In Massachusetts, it is not unusual for public construction contracts to include Project Labor Agreement (“PLA”) provisions that mandate a successful bidder only hire union laborers and subcontractors. The purpose behind this is that union labor, though more expensive because of prevailing wage regulations, will agree not to strike or engage in work stoppages, thus ensuring public projects are completed within deadlines, which is important to cities or towns building new schools.

Recently, a group of non-union contractors, joined by their Association, challenged the PLA requirements for a school building project in the Town of Braintree. These plaintiffs brought suit in the Superior Court seeking to force Braintree to open its bidding process to non-union shops. The Court, in a 15-page, well-reasoned analysis agreed with the plaintiffs and forced Braintree to open its bidding to any qualified contractor, whether staffed by union labor or not.
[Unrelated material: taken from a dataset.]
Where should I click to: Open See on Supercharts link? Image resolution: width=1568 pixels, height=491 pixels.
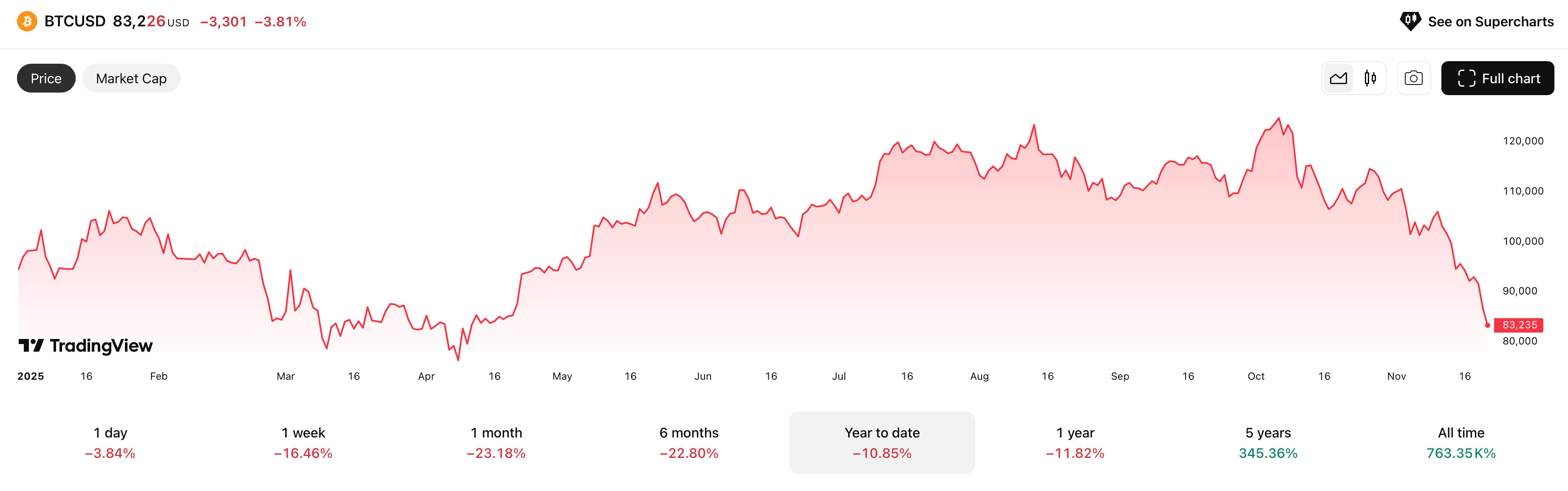pyautogui.click(x=1490, y=22)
In Massachusetts, bidding for public projects is governed by Mass. Gen. L. c. 149, §§44A-44H, the Competitive Bidding Statutes. The purported goals of these statutes are to ensure transparency, make certain the awarding authority obtains the lowest price and establish transparency in the bidding procedure. In an earlier decision (see footnote 1 below) the Supreme Judicial Court opined that while PLAs discourage competition, they may be beneficial based on the size, scope, timing and complexity of public projects. The Callahan decision provided a framework for using PLAs, requiring the agency putting out the bid to meet a two-part test. For a PLA to be upheld, the project must (1) be of such a size, duration, and complexity that the goals of competitive bidding cannot be achieved without the PLA, and (2) the record shows that the awarding authority followed a careful and reasoned process that concluded that a PLA furthered the statutory goals of transparency and cost.

In the Braintree case, the Superior Court analyzed whether the non-union plaintiffs could meet their burden to succeed in seeking preliminary injunction relief. The plaintiffs needed to show that they (1) had a likelihood of success on the merits, (2) would be irreparably harmed if the injunction did not issue, and (3) such harm outweighs any risk of harm to the opposing party.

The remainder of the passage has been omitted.